Accordingly, the Sixth Circuit held the district court’s instructions adequately informed the jury of the law and did not confuse or mislead them.
Finally, the Sixth Circuit addressed the borrower’s argument that the district court erred in denying his request to compel the creditor’s representative to testify at trial.
The Sixth Circuit found borrower’s subpoena failed several aspects of Federal Rule of Civil Procedure 45, so the district court did not abuse its discretion in quashing it. Rule 45 requires, among other things, that the party serving it to tender certain fees, Fed. R. Civ. P. 45(b)(1), comply with geographical limitations, id. at 45(c), and allow a reasonable time to comply, id. at 45(d)(3)(A)(i). Borrower’s subpoena did none of these things. Therefore, court was thus within its discretion to quash it.
The Sixth Circuit also held that the district court was right to deny borrower’s unusual request— made after his subpoena failed—to take a “deposition” on new topics at trial because the Federal Rules of Civil Procedure do not allow for it.
The Sixth Circuit found that the district court also correctly rejected the borrower’s motion to compel. When all else failed—on the Friday before the Monday trial—the borrower moved the district court to compel the creditor to bring a witness to trial. The Sixth Circuit recognized there is no procedure for this request in the Rules.
Accordingly, the Sixth Circuit affirmed the district court’s rulings.
The concurring opinion agreed with the majority’s ruling to the extent that “a debtor does not need to give his consent to automated calls specifically” because the FCC regulations say as much. The concurring opinion questioned whether the FCC correctly interpreted the TCPA when it promulgated its regulations.

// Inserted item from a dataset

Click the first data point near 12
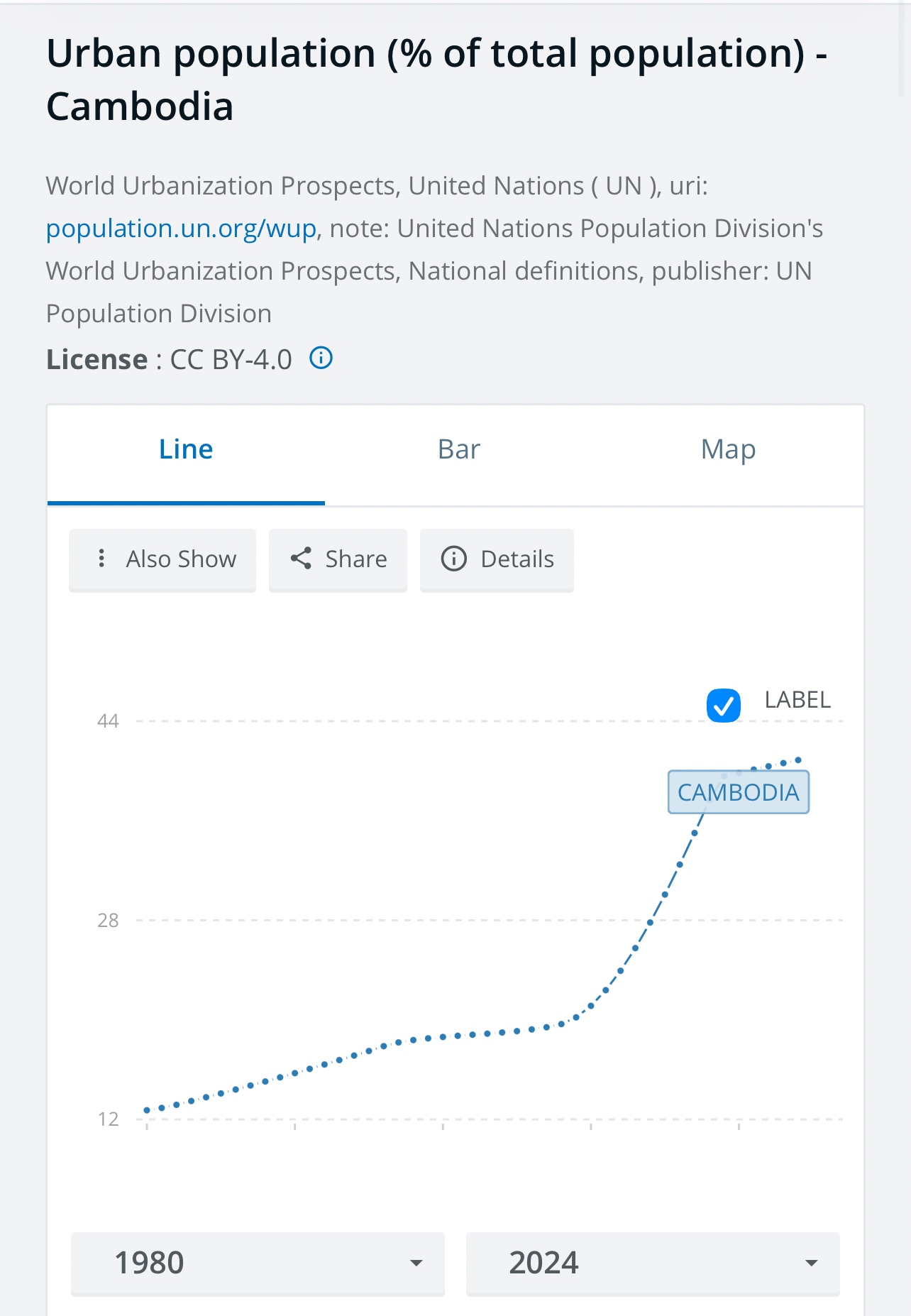Viewport: 911px width, 1316px height. 147,1110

Specifically, according to the concurrence, the notion that a debtor gives his prior express consent to receiving calls from a creditor using an ATDS or prerecorded voice simply by giving his cellphone number to the creditor appears contrary to both the plain language of the TCPA and the underlying legislative intent. However, the concurrence noted that the borrower did not challenge the FCC regulation itself.